Impact of large language models on peer review opinions from a fine-grained perspective: Evidence from top conference proceedings in AI

With the rapid advancement of Large Language Models (LLMs), the academic community has faced unprecedented disruptions, particularly in the realm of academic communication. The primary function of peer review is improving the quality of academic manuscripts, such as clarity, originality and other evaluation aspects. Although prior studies suggest that LLMs are beginning to influence peer review, it remains unclear whether they are altering its core evaluative functions. Moreover, the extent to which LLMs affect the linguistic form, evaluative focus, and recommendation-related signals of peer-review reports has yet to be systematically examined. In this study, we examine the changes in peer review reports for academic articles following the emergence of LLMs, emphasizing variations at fine-grained level. Specifically, we investigate linguistic features such as the length and complexity of words and sentences in review comments, while also automatically annotating the evaluation aspects of individual review sentences. We also use a maximum likelihood estimation method, previously established, to identify review reports that potentially have modified or generated by LLMs. Finally, we assess the impact of evaluation aspects mentioned in LLM-assisted review reports on the informativeness of recommendation for paper decision-making. The results indicate that following the emergence of LLMs, peer review texts have become longer and more fluent, with increased emphasis on summaries and surface-level clarity, as well as more standardized linguistic patterns, particularly reviewers with lower confidence score. At the same time, attention to deeper evaluative dimensions, such as originality, replicability, and nuanced critical reasoning, has declined.

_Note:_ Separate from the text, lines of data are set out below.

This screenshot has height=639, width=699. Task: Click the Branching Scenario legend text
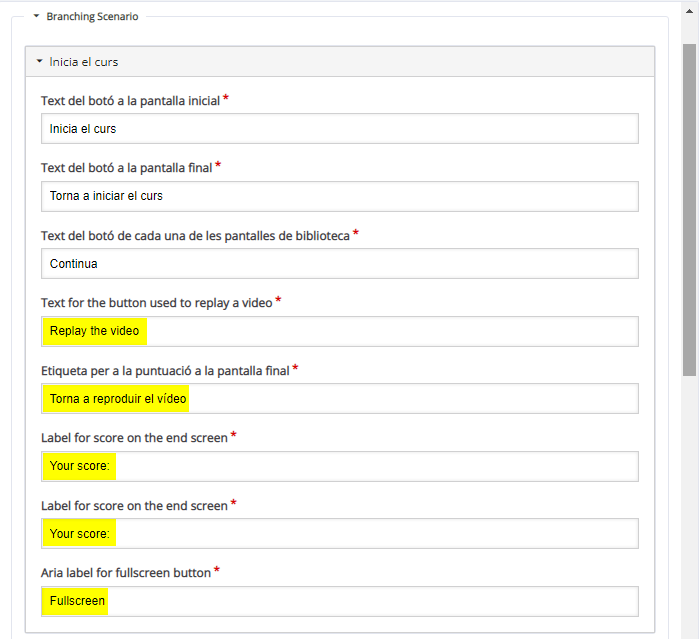point(92,16)
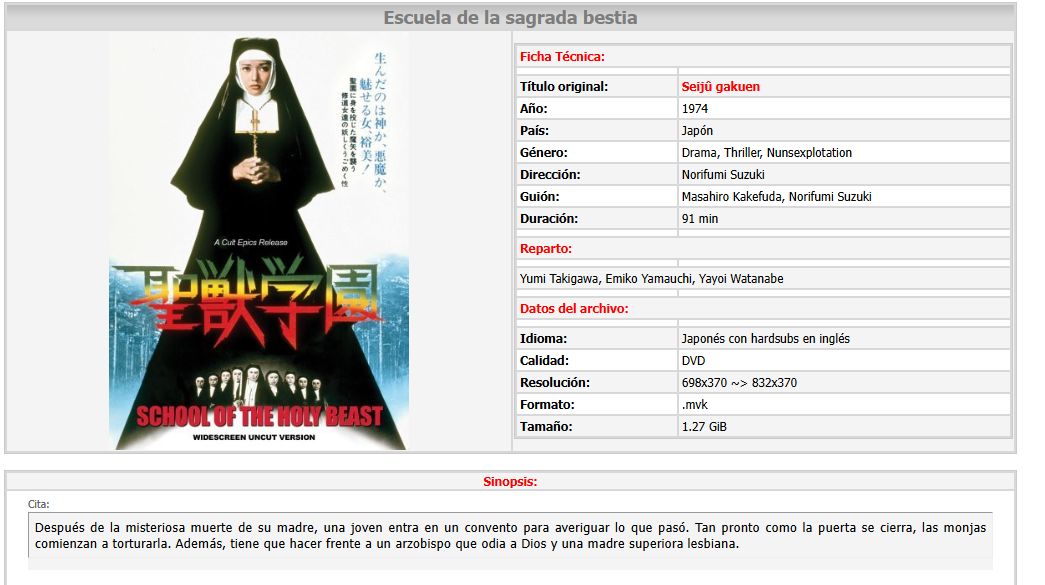Click the year value 1974
Image resolution: width=1045 pixels, height=585 pixels.
(x=697, y=109)
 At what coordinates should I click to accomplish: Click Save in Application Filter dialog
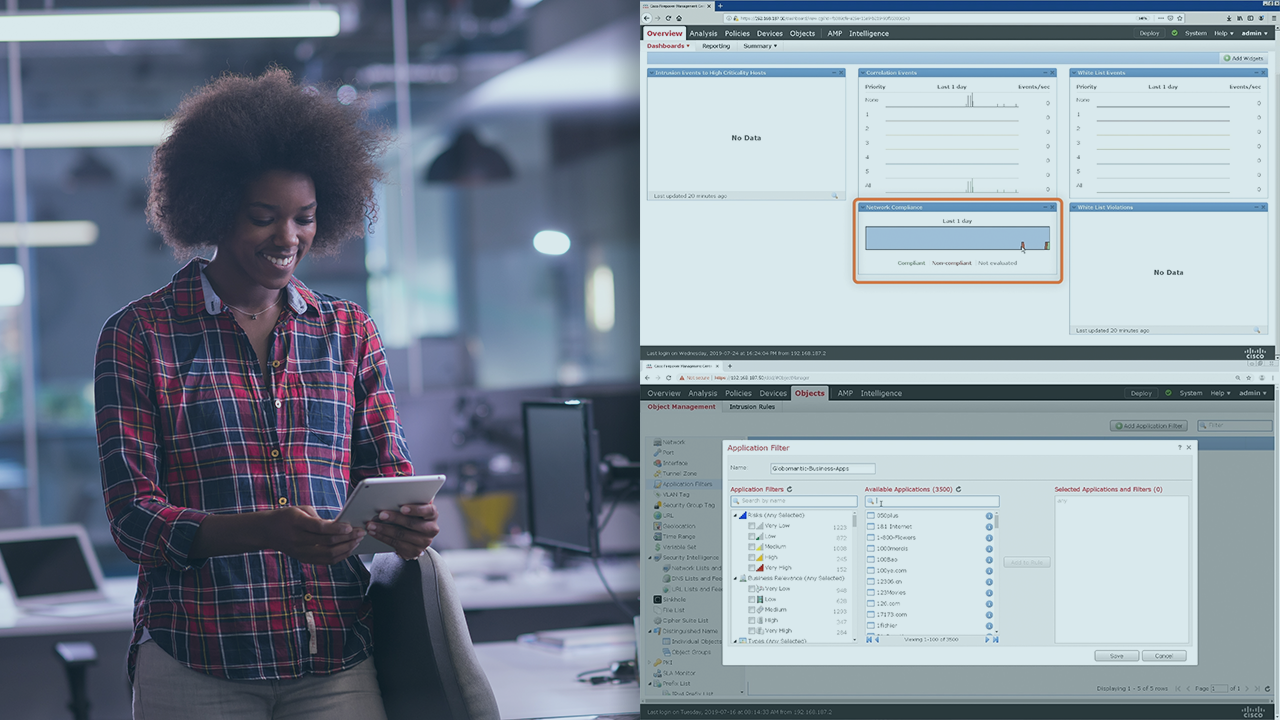click(x=1116, y=656)
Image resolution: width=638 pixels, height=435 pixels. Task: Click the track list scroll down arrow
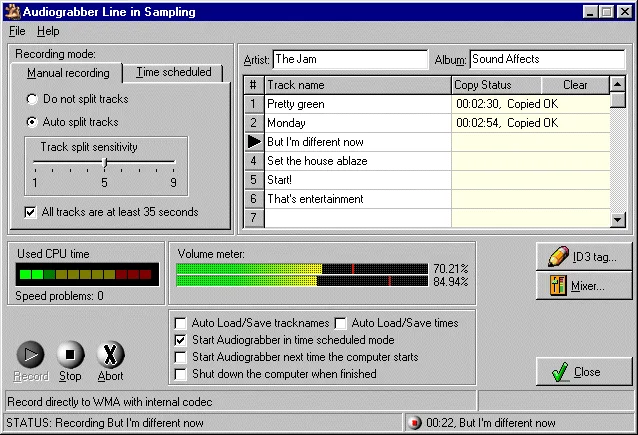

翻译：随着大语言模型（LLMs）的快速发展，学术界面临前所未有的冲击，尤其在学术交流领域。同行评审的核心功能是提升学术稿件质量，包括清晰度、原创性等评价维度。尽管已有研究表明LLMs开始影响同行评审，但其是否改变了评审的核心评价功能尚不明确。此外，LLMs对评审报告的语言形式、评价焦点及推荐相关信号的影响程度尚未得到系统探究。本研究从细粒度视角出发，考察LLMs出现后学术论文同行评审报告的变化。具体而言，我们分析了评审意见中词汇和句子的长度与复杂度等语言特征，同时对单个评审句子的评价维度进行了自动标注。我们采用既有的最大似然估计方法，识别可能由LLMs修改或生成的评审报告。最终，我们评估了LLM辅助评审报告中提及的评价维度对论文决策推荐信息量的影响。结果表明：LLMs出现后，同行评审文本篇幅更长、语言更流畅，摘要和表层清晰度受关注度显著提升，语言模式更趋标准化（尤其是低置信度评审者）。与此同时，对原创性、可复现性及细致批判性推理等深层评价维度的关注度有所下降。